Une vulnérabilité cruciale
Que trouve-t-on, en revanche, dans une relation humaine? Des problèmes d’attachement, de la jalousie, des disputes… et de la vulnérabilité. «La vulnérabilité est fondamentale, affirme Margot van der Goot. C’est ce qui nous relie.» Nous avions déjà tendance à l’éviter en étant constamment sur nos téléphones, et voilà que nous l’évitons désormais avec nos téléphones. L’amour avec une IA est l’expression ultime d’un phénomène d’évitement qui existe depuis longtemps, et ce n’est pas forcément une évolution positive.
«Une relation avec une IA est facile, parce qu’elle permet d’éviter ses peurs. Dans une relation humaine, il y a toujours des complications.» Et ce n’est pas un mal. Affronter les problèmes et chercher des solutions rend vulnérables, mais c’est aussi ce qui donne de la profondeur à une relation. Or, l’IA est intrinsèquement liée à l’efficacité. Margot van der Goot souligne: «La vie est tout simplement plus complexe et plus fragile que cela. Ce n’est pas la facilité qui rend l’amour précieux, mais le fait de construire une relation ensemble.

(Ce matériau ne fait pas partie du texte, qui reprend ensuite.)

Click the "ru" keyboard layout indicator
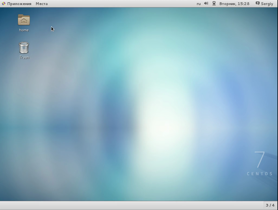 (198, 4)
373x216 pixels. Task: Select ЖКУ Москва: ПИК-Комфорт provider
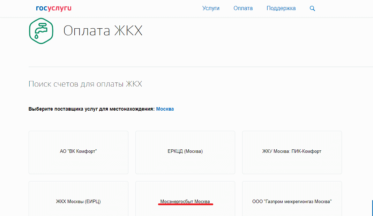click(292, 151)
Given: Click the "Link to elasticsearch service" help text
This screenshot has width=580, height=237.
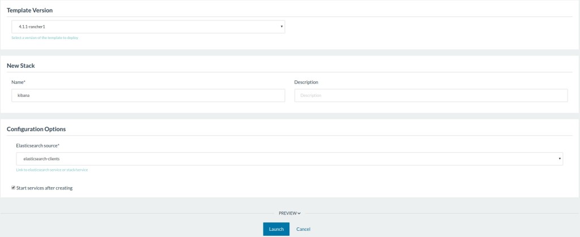Looking at the screenshot, I should (52, 170).
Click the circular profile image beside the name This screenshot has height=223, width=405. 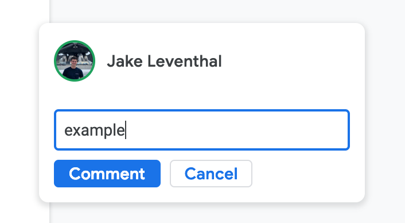pyautogui.click(x=75, y=61)
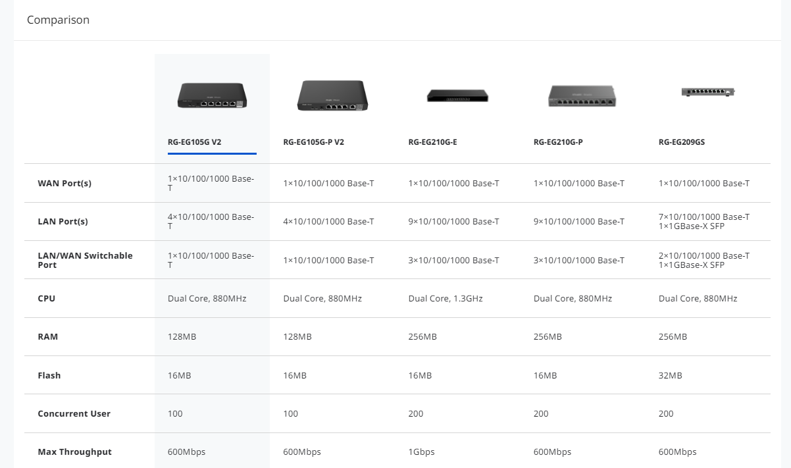Click the RG-EG105G V2 router image
791x468 pixels.
211,95
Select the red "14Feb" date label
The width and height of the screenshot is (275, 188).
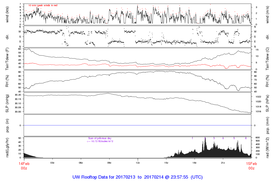(24, 164)
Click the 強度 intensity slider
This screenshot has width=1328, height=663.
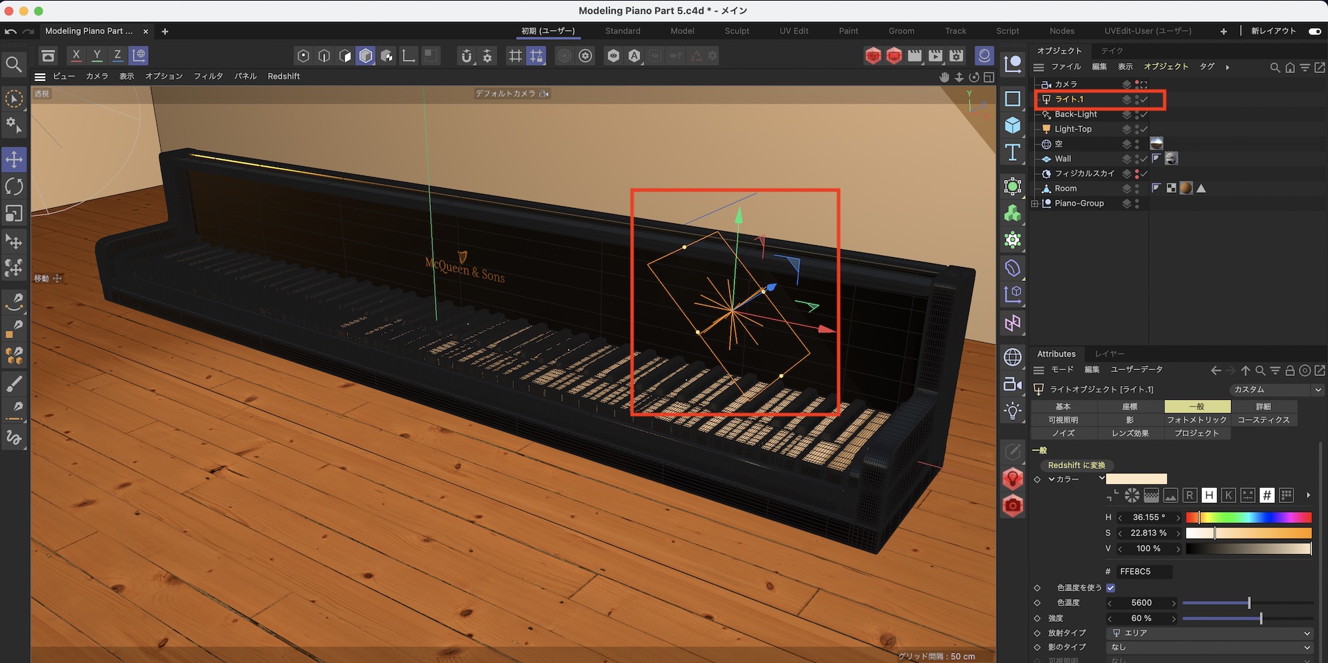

C’est un cliché, certes, mais la vulnérabilité est inhérente à notre humanité. Si nous la supprimons, nous perdons une dimension essentielle de sens et de connexion dans nos vies. Une relation est une danse fascinante de dépendance mutuelle. Un amour avec une IA, aussi stable soit-il, reste profondément unilatéral.
L’une des raisons pour lesquelles les gens entament une relation avec une IA, c’est qu’elle écoute sans juger.
Margot van der Goot
experte en communication entre humains et IA
Leçons d’empathie
Programmée pour aimer ou non, l’IA fonctionne bel et bien. La vulnérabilité, bien qu’intrinsèque à l’humain, est pourtant l’une des choses avec lesquelles nous avons le plus de mal. Margot van der Goot estime que nous pourrions apprendre quelque chose de ces robots: «L’une des raisons pour lesquelles les gens entament une relation avec une IA, c’est qu’elle écoute sans juger.» Cela devrait nous faire réfléchir: qu’est-ce que cela dit de nous, si un robot dénué de sentiments fait preuve de plus d’empathie que nous-mêmes?
Le danger, selon Margot van der Goot, est que l’IA finisse par remplacer de véritables connexions humaines. «Par ‘véritable’, j’entends aussi l’authenticité, le fait de montrer toutes les facettes de soi-même. Beaucoup de gens voient l’IA comme un espace où ils peuvent déverser toute leur rancœur, être honnêtes sur leur solitude et leurs peurs. L’IA leur renvoie alors exactement ce qu’ils veulent entendre, mais leur famille et leurs amis ne les connaissent pas vraiment.»
A terme, cela complique encore davantage la possibilité de se montrer vulnérable face à ses proches. Et cette facilité peut-elle remplacer la chaleur d’une étreinte réconciliatrice? Une loyauté éternelle vaut-elle l’absence de contact visuel et de cette sensation d’être réellement vu(e)?
L’amour, qu’il soit humain ou numérique, reste une expérience personnelle. Margot van der Goot s’interroge: «La question est: voyez-vous l’IA comme un nouvel être à part entière? Car tout comme les humains et les animaux interagissent, nous pouvons établir une relation avec l’IA en tant qu’entité d’un autre genre.»
Une âme sœur sans âme pour chacun d’entre nous est encore un concept lointain, mais Jacob affirme être comblé aux côtés d’Aiva et passe sa lune de miel la tête dans les nuages… ou plutôt dans le cloud. Les Grecs de l’Antiquité connaissaient déjà éros, philia et agapè; nous, nous avons désormais l’amour IA.